The mineralogical and structural adjustment of solid rocks to physical and chemical conditions that have been imposed at depths below the near surface zones of weathering and diagenesis and which differ from conditions under which the rocks in question originated.

The word "Metamorphism" comes from the Greek: meta = change, morph = form, so metamorphism means to change form. In geology this refers to the changes in mineral assemblage and texture that result from subjecting a rock to conditions such pressures, temperatures, and chemical environments different from those under which the rock originally formed.

• Note that Diagenesis is also a change in form that occurs in sedimentary rocks. In geology, however, we restrict diagenetic processes to those which occur at temperatures below 200^oC and pressures below about 300 MPa (MPa stands for Mega Pascals), this is equivalent to about 3 kilobars of pressure (1kb = 100 MPa).
  
  
  
• Metamorphism, therefore occurs at temperatures and pressures higher than 200^oC and 300 MPa. Rocks can be subjected to these higher temperatures and pressures as they are buried deeper in the Earth. Such burial usually takes place as a result of tectonic processes such as continental collisions or subduction.
  
  
  
• The upper limit of metamorphism occurs at the pressure and temperature where melting of the rock in question begins. Once melting begins, the process changes to an igneous process rather than a metamorphic process.
  
  
  
  

As the temperature and/or pressure increases on a body of rock we say the rock undergoes prograde metamorphism or that the grade of metamorphism increases. Metamorphic grade is a general term for describing the relative temperature and pressure conditions under which metamorphic rocks form.
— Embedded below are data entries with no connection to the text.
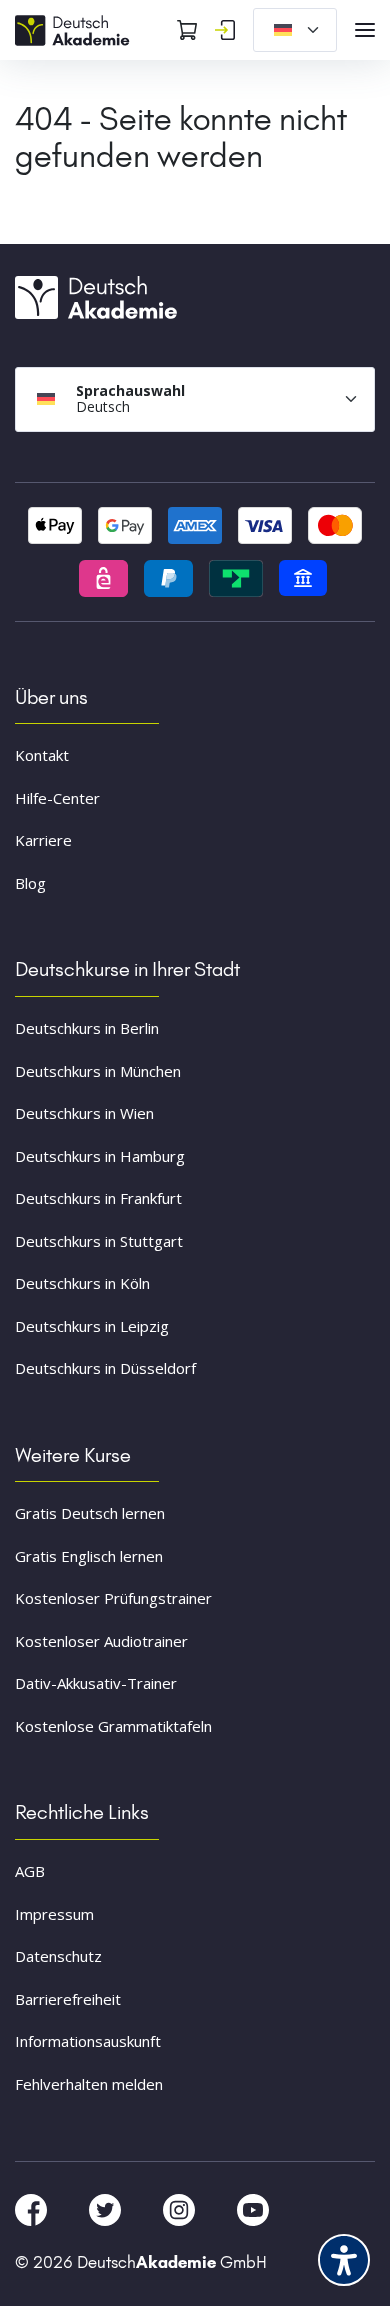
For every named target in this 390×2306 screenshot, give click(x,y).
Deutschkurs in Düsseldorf (105, 1368)
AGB (30, 1871)
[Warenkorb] (187, 30)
• Low-grade metamorphism takes place at temperatures between about 200 to 320^oC, and relatively low pressure. Low grade metamorphic rocks are generally characterized by an abundance of hydrous minerals. With increasing grade of metamorphism, the hydrous minerals begin to react with other minerals and/or break down to less hydrous minerals.
  

• High-grade metamorphism takes place at temperatures greater than 320^oC and relatively high pressure. As grade of metamorphism increases, hydrous minerals become less hydrous, by losing H₂O, and non-hydrous minerals become more common.

Types of Metamorphism

Contact Metamorphism
Contact metamorphism occurs adjacent to igneous intrusions and results from high temperatures associated with the igneous intrusion.

Regional Metamorphism
Regional metamorphism occurs over large areas and generally does not show any relationship to igneous bodies. Most regional metamorphism is accompanied by deformation under non-hydrostatic or differential stress conditions. Thus, regional metamorphism usually results in forming metamorphic rocks that are strongly foliated, such as slates, schists, and gniesses. The differential stress usually results from tectonic forces that produce compressional stresses in the rocks, such as when two continental masses collide. Thus, regionally metamorphosed rocks occur in the cores of fold/thrust mountain belts or in eroded mountain ranges. Compressive stresses result in folding of rock and thickening of the crust, which tends to push rocks to deeper levels where they are subjected to higher temperatures and pressures.

Cataclastic Metamorphism
Cataclastic metamorphism occurs as a result of mechanical deformation, like when two bodies of rock slide past one another along a fault zone. Heat is generated by the friction of sliding along such a shear zone, and the rocks tend to be mechanically deformed, being crushed and pulverized, due to the shearing. Cataclastic metamorphism is not very common and is restricted to a narrow zone along which the shearing occurred.

Shock Metamorphism (Impact Metamorphism)
When an extraterrestrial body, such as a meteorite or comet impacts with the Earth or if there is a very large volcanic explosion, ultrahigh pressures can be generated in the impacted rock. These ultrahigh pressures can produce minerals that are only stable at very high pressure, such as the SiO₂ polymorphs coesite and stishovite. In addition they can produce textures known as shock lamellae in mineral grains, and such textures as shatter cones in the impacted rock.